Es ist Frühjahr 1914, wenige Monate vor dem Attentat auf den österreich-ungarischen Thronfolger Franz Ferdinand und dem Ausbruch des Ersten Weltkrieges ist der Hauptprotagonist, der 25jährige Leutnant Anton Hofmiller, ein gutmütiger und empfindsamer junger Mann aus einfachen Verhältnissen, in einem Garnisonsstädchen im österreich-ungarischen Grenzgebiet stationiert.
Er erhält eine Einladung zu einer Abendgesellschaft in das Schloss des ungarischen Magnaten Lajos von Kekesfalva und begegnet dort zum ersten Mal seiner 17jähriger Tochter Edith und sogleich begeht er einen schwerwiegenden und für das restliche Romangeschehen sorgende Fauxpas - er fordert unwissend die Tochter des Gastgebers zu einem Tanz auf und diese bricht plötzlich in Tränen aus, denn seit einem Vorfall aus der Vergangenheit ist Edith gelähmt. Von ihrer Cousine Ilona erfährt Toni die Wahrheit und verlässt daraufhin panickartig und voller Scham das Schloss.

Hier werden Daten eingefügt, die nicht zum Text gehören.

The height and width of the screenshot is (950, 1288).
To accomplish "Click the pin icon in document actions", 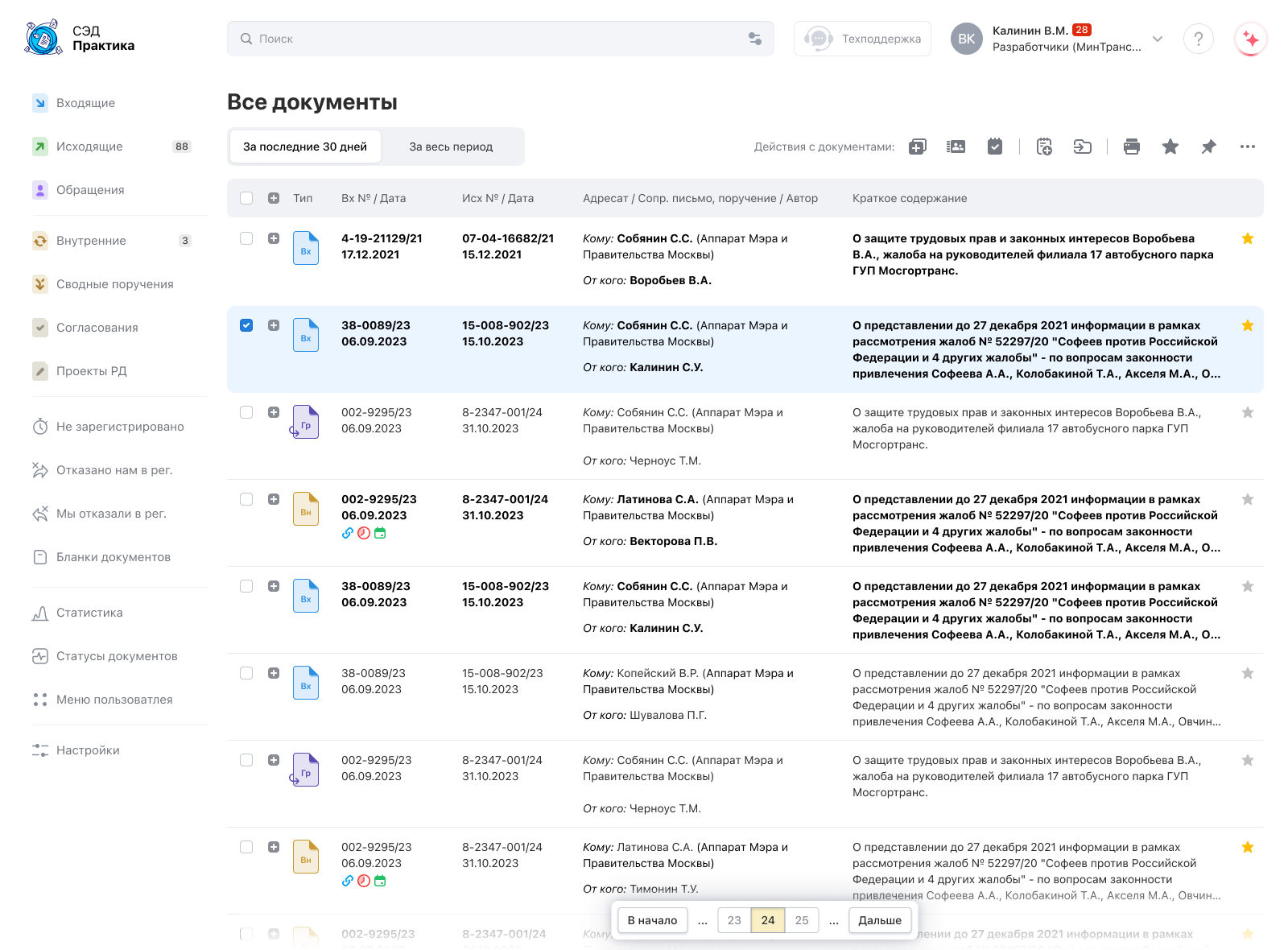I will (x=1208, y=147).
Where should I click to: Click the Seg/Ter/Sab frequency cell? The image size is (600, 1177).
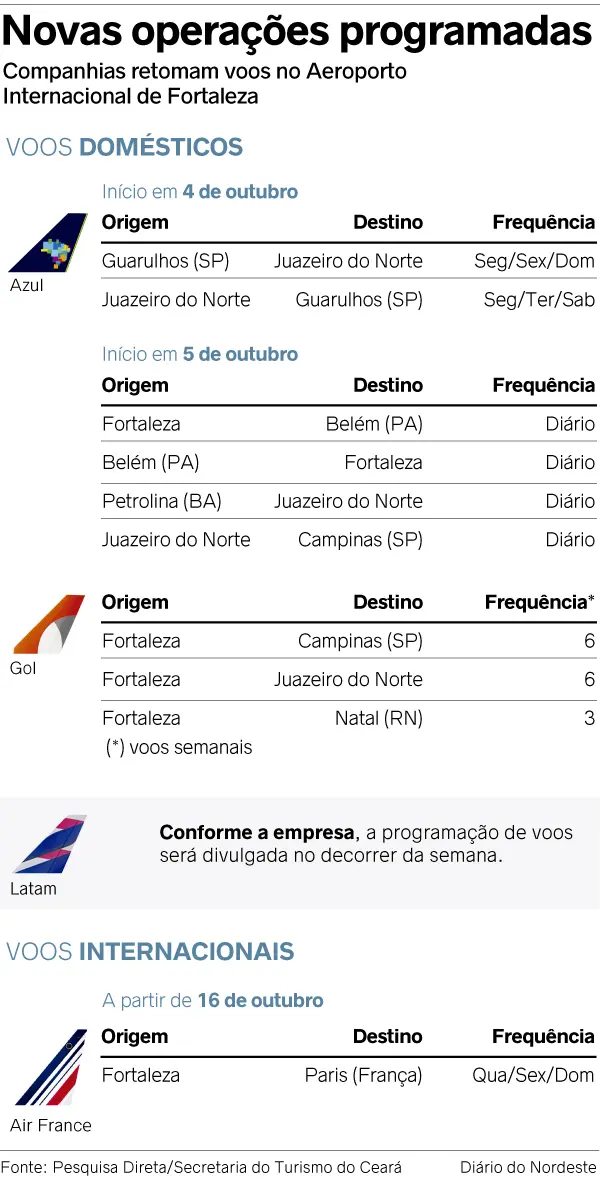click(539, 300)
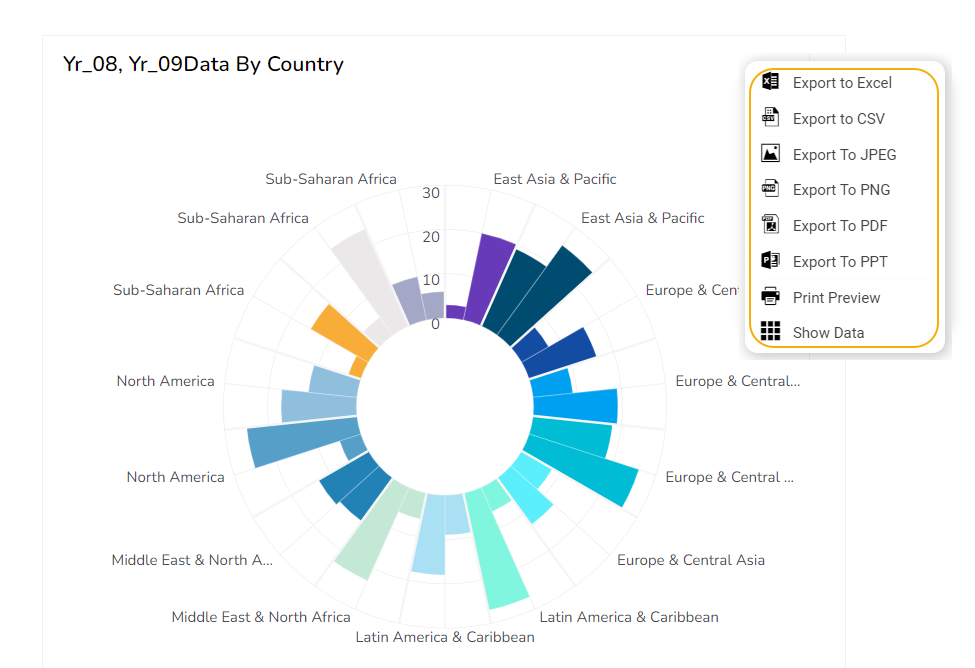Choose Export to Excel menu entry
This screenshot has width=975, height=668.
[842, 83]
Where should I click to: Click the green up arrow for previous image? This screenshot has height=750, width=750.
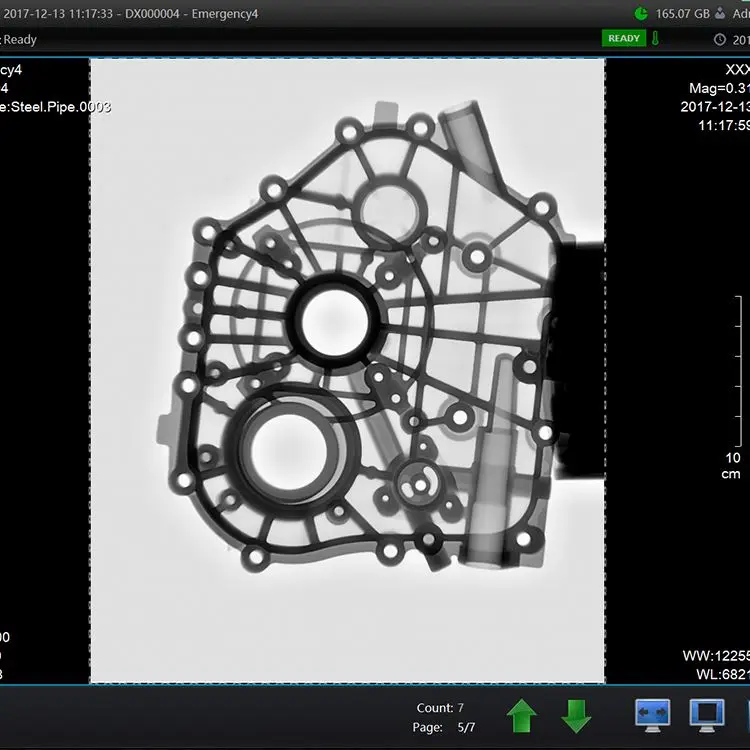click(522, 715)
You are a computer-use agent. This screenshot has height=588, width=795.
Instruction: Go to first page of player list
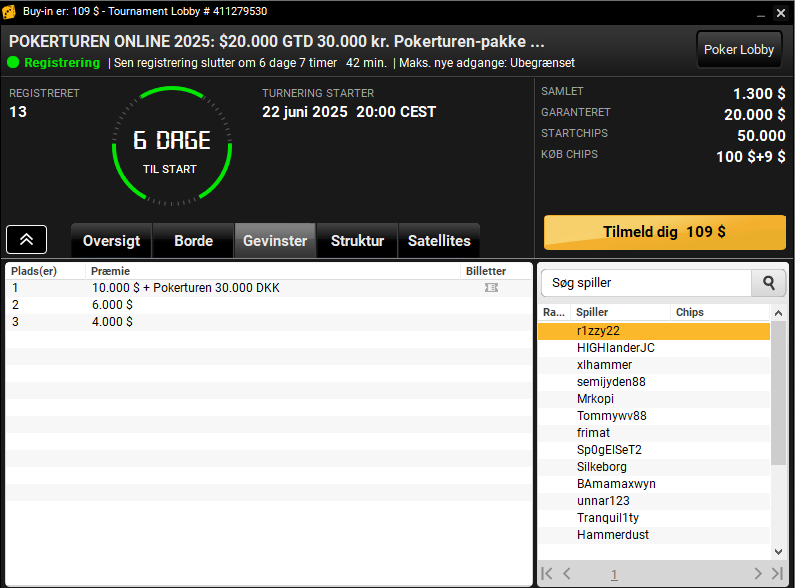coord(547,574)
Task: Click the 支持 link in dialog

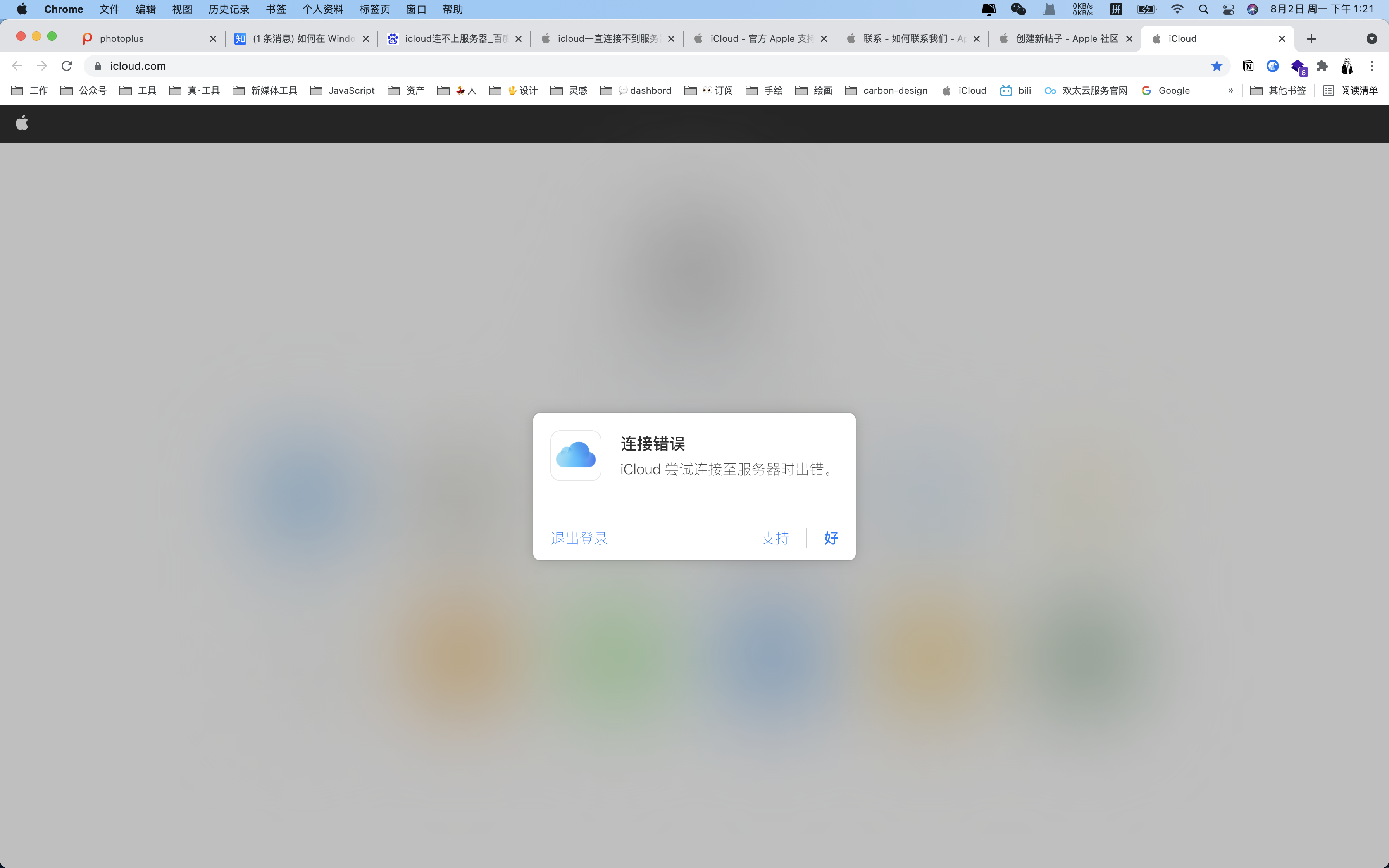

„Das war die unselige Tölpelei, mit der die ganze Sache begann." (Seite 34), schreibt Stefan Zweig, denn fortan kann der Leutnant an nichts anderes denken als an diesen peinlichen Vorfall, dieses vermeintliche Unrecht, welches er der jungen Gelähmten angetan hat, aber auch und speziell an das künftige Gespött seiner Kameraden.